Outgoing Italian Premier Romano Prodi has turned down an offer to become the head of South Stream, a major gas pipeline being built by Russian gas giant Gazprom and Italian energy company ENI.
Sources at the premier's office said Prodi declined the South Stream presidency during a Monday meeting with Gazprom chief Alexei Miller and ENI CEO Paolo Scaroni.
The Kremlin-backed pipeline will pump gas from Russia, under the Black Sea and on to southern Europe including Italy.
According to a report in Russian newspaper Kommersant, Russian President Vladimir Putin was eager for Prodi to take the South Stream job.

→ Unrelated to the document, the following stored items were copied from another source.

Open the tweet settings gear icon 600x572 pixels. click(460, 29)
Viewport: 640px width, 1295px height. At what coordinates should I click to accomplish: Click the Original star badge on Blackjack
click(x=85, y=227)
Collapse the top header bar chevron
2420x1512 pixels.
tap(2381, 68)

Two years ago, the then outgoing German chancellor Gerhard Schroeder accepted the chair of the holders' board of Gazprom's Nord Stream pipeline.
Italian cabinet sources said that while Prodi was flattered by the South Stream offer, he intended going ahead with a period of ''reflection'' following his decision to retire from active politics.
Prodi, a 68-year-old former European Commission president, beat Silvio Berlusconi in the 2006 general election but was toppled from power in January after a centrist ally quit his fragile centre-left coalition.
The former economics professor also beat Berlusconi in 1996 only to be brought down two years later by a rebellious ally.
From 1982 to 1989 and again from May 1993 to May 1994 Prodi headed Iri, a huge state industrial conglomerate.
ENI's Scaroni said on Monday that Prodi would make an ''excellent'' South Stream president.
''Proposing someone who's been the president of the European Union is a great idea,'' Scaroni said.